Employer-sanctions act debated

02/01/2008

Employer-sanctions act debated at College

     Parties in a federal-court lawsuit over Arizona’s new Legal Arizona Workers Act disagreed about its constitutionality, enforcement and economic impact on businesses and consumers during a panel discussion on Tuesday, Jan. 29, in the Great Hall.
     “People are very frustrated in Arizona and this country that Congress has not acted – everyone wants border security, everyone wants people to have legal status when they work here,” said Julie Pace, a Phoenix attorney who represents business groups and others in the lawsuit filed in July, shortly after the Arizona Legislature approved a law punishing employers who knowingly hire undocumented workers. “We all stand at the same ground level with these beliefs. The problem is the implementation.” 

2008 Paul Eckstein 
Paul Eckstein 
     Pace, an attorney with Ballard Spahr Andrews & Ingersoll and a 1992 graduate of the College of Law, joined Paul Eckstein, a lawyer at Perkins Coie Brown & Bain in raising objections to the act. State Solicitor General Mary O’Grady (Class of `87) and Tim La Sota (Class of `00), a deputy Maricopa County attorney, defended the law at the debate before an audience of about 175.
     The law, which allows the public to make anonymous complaints about businesses employing illegal immigrants, was enacted on Jan. 1. It would penalize employers by suspending their business licenses for 10 days on the first offense and suspending them permanently on the second offense – sanctions that opponents say are the most stringent in the nation and are much harsher than allowed under federal law.
     Arizona’s 15 county attorneys agreed not to take complaints to court until March 1 to give U.S. District Court Judge Neil Wake time to rule on the challenge by business and immigrant-rights groups. Wake’s decision is expected in early February.
     Pace said E-Verify, an Internet-based system of the Department of Homeland Security that Arizona employers must use to check the citizenship status of new hires, is a pilot program fraught with problems.
     “It’s not ready for prime time,” Eckstein said.
     He called the act “the trifecta of bad legislation” because it’s a bad policy that is confusing, self-contradictory and unconstitutional.
     “This isn’t the kind of legislation that ought to be done in the state lab because what we’re dealing with is a national problem,” he said.
     Eckstein also said fear of the act has caused workers to move to adjacent states and, along with them, their tax money.
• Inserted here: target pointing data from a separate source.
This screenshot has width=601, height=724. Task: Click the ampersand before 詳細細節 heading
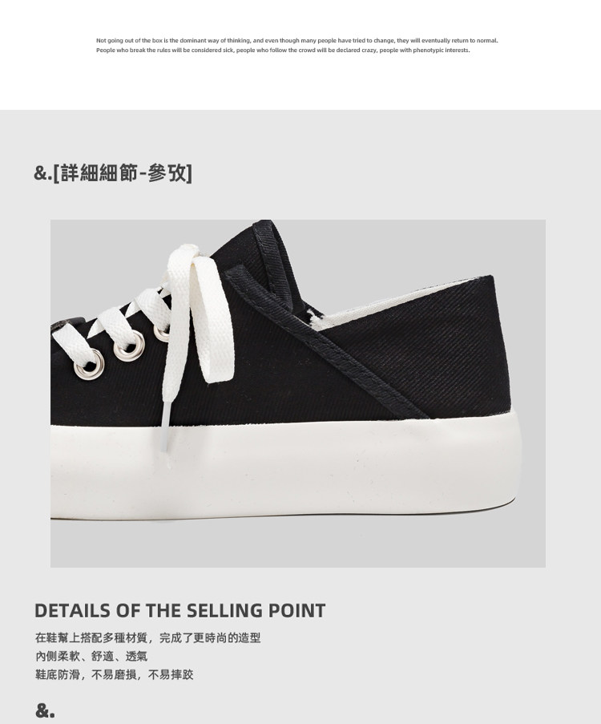(x=43, y=173)
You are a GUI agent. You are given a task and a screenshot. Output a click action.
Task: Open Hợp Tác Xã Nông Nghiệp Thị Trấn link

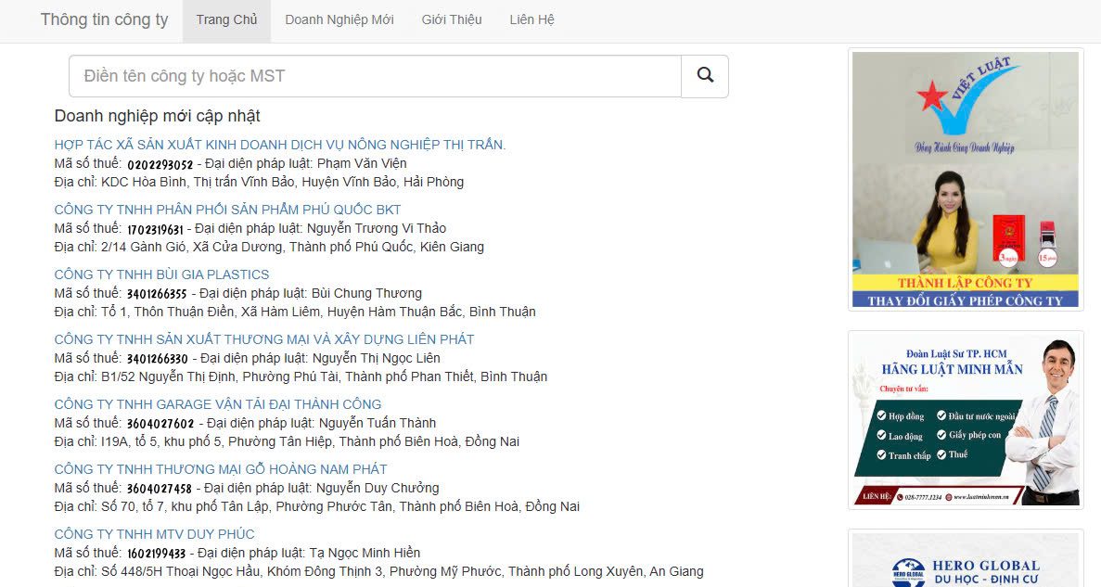click(x=279, y=145)
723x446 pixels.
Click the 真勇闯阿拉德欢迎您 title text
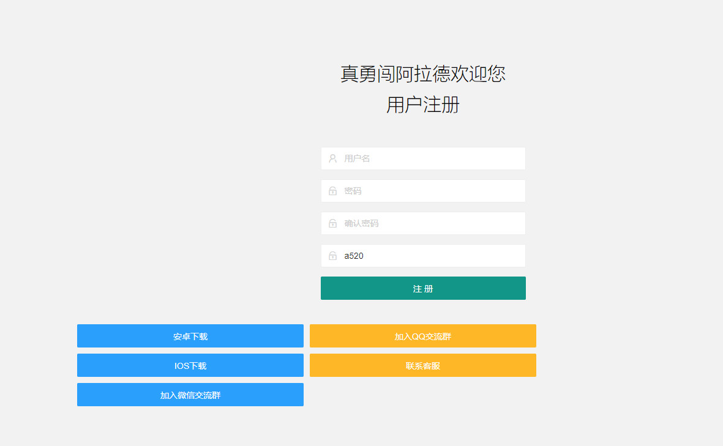(422, 73)
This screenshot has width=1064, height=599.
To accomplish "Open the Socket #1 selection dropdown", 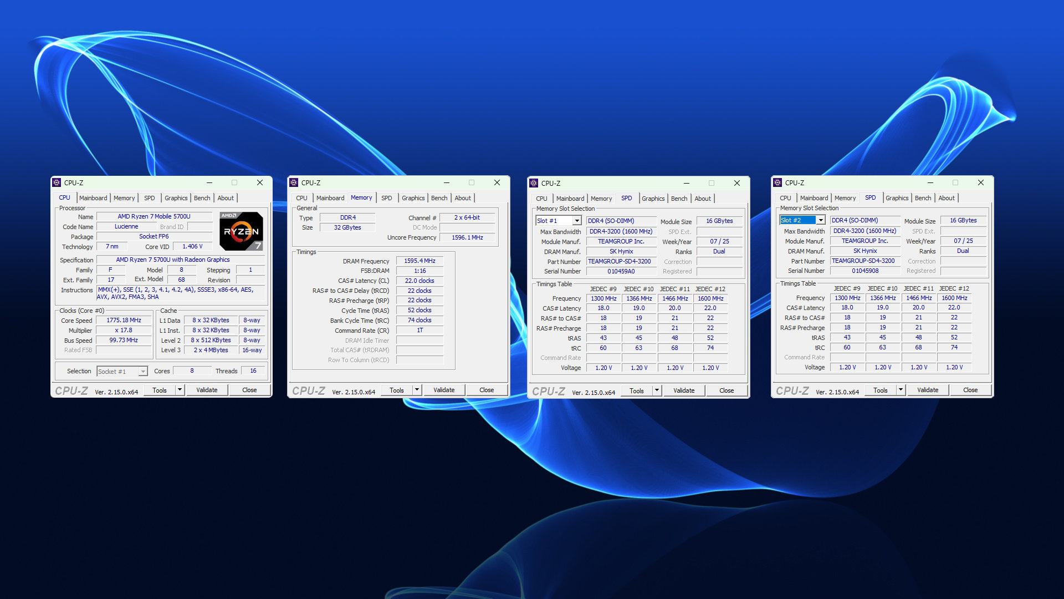I will 142,371.
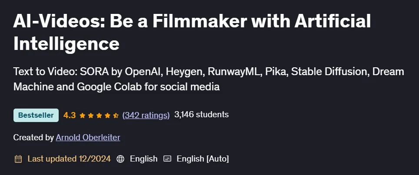Click the Bestseller badge
The width and height of the screenshot is (419, 175).
click(x=36, y=115)
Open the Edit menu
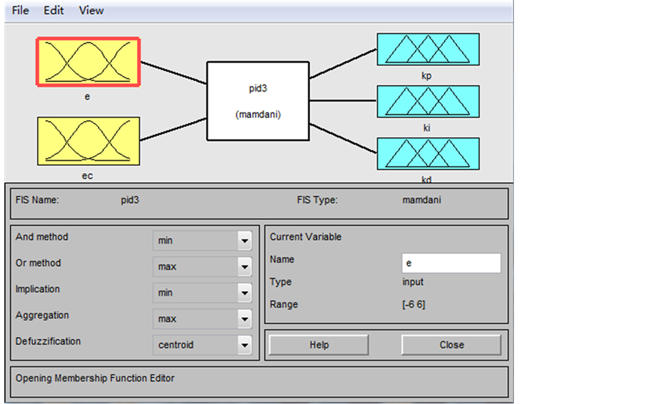The width and height of the screenshot is (651, 404). (x=53, y=10)
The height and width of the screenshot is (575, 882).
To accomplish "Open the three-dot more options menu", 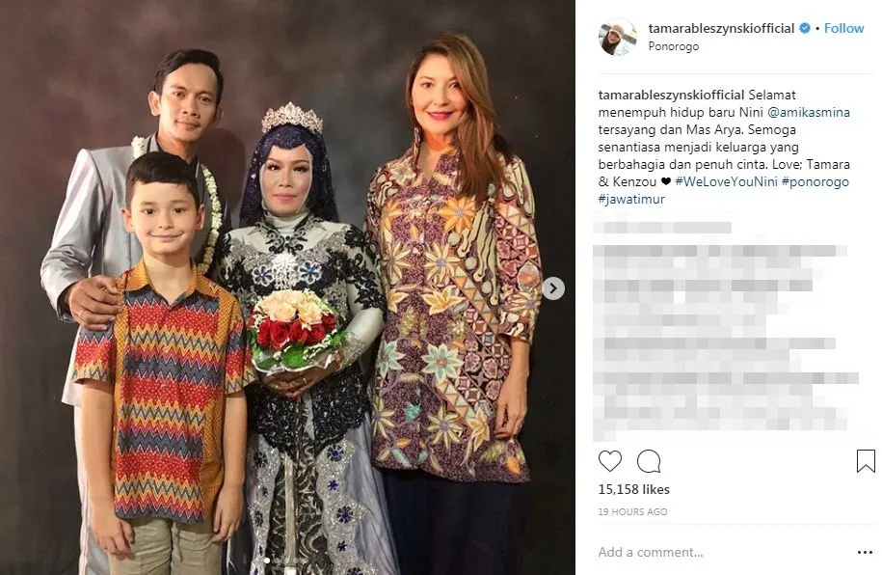I will tap(865, 553).
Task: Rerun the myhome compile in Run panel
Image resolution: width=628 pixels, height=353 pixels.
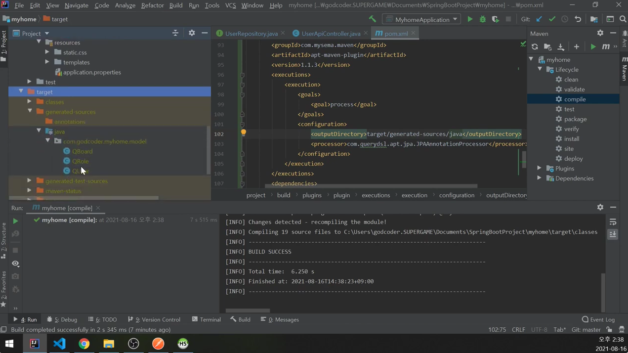Action: point(15,221)
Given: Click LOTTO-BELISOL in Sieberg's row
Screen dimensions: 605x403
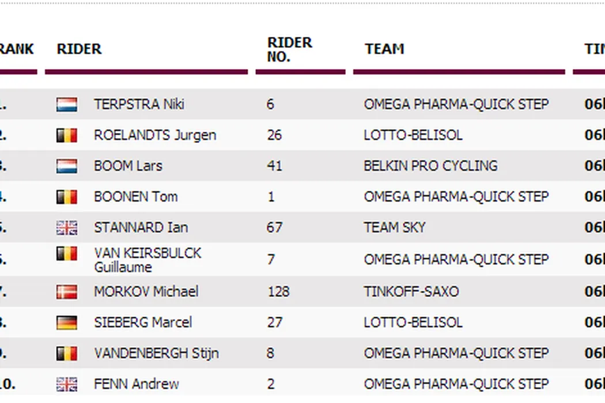Looking at the screenshot, I should [x=413, y=322].
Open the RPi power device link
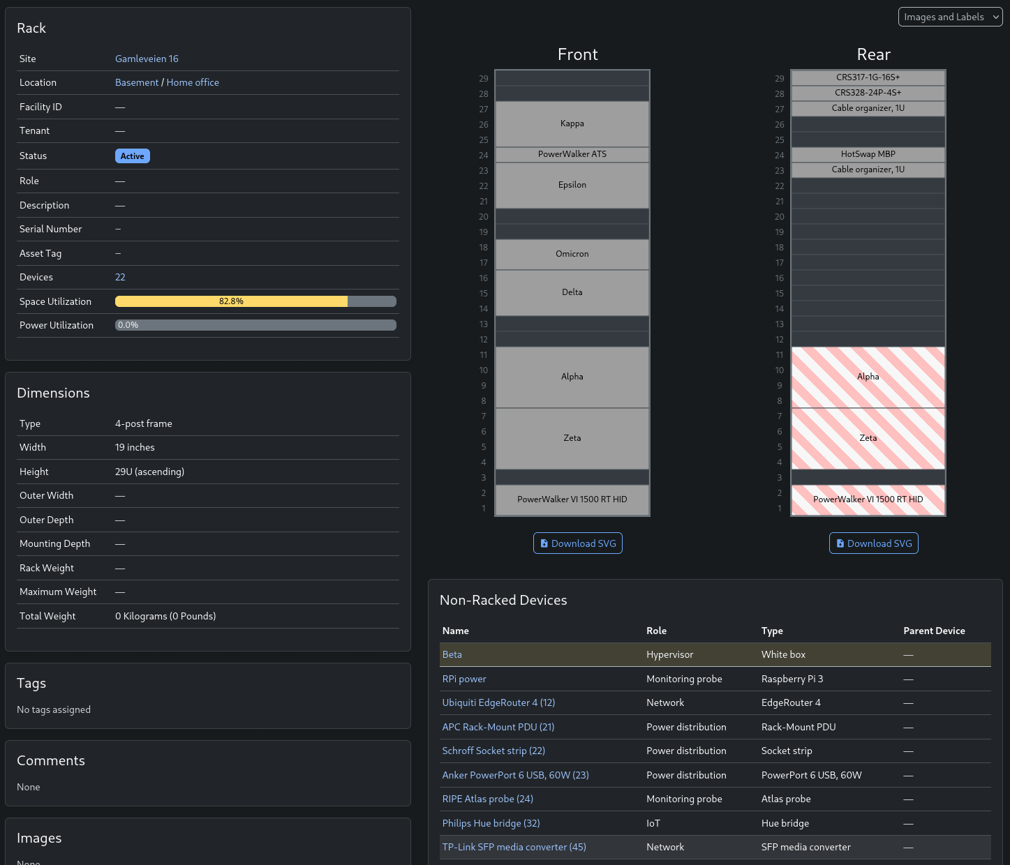1010x865 pixels. 464,679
Already, Pace said, the law has resulted in businesses losing employees, hiring experts to help them comply with the law, raising prices for goods and services and halting various mergers and acquisitions.
     Responding to concerns that Arizona is overstepping its authority, O’Grady said Congress has given states room to craft their own policies in this area. She said the act gives employers adequate due process by providing them with notices of complaints and opportunities to rebut at hearings in state court.
 2008 Mary O'Grady
Mary O'Grady

     O’Grady also noted that the federal government has sued the state of Illinois for prohibiting the use of E-Verify, but has not sued Arizona for requiring its use.    
     La Sota said the law, which may be amended by state lawmakers this year to correct problems, was approved by a 67-15 bipartisan vote in the Legislature, and signed by Gov. Janet Napolitano, and it had a large margin of public support, according to a KAET-TV poll.
     Maricopa County will offer workshops and other tools to business owners to help them comply with the law, La Sota said. Responding to a question from the audience, he said anonymous, raced-based complaints filed by the public will not be prosecuted in his office.
     “We will enforce it fairly, and we will enforce it robustly,” La Sota said. “But this is will not be `gotcha’ by compliance.”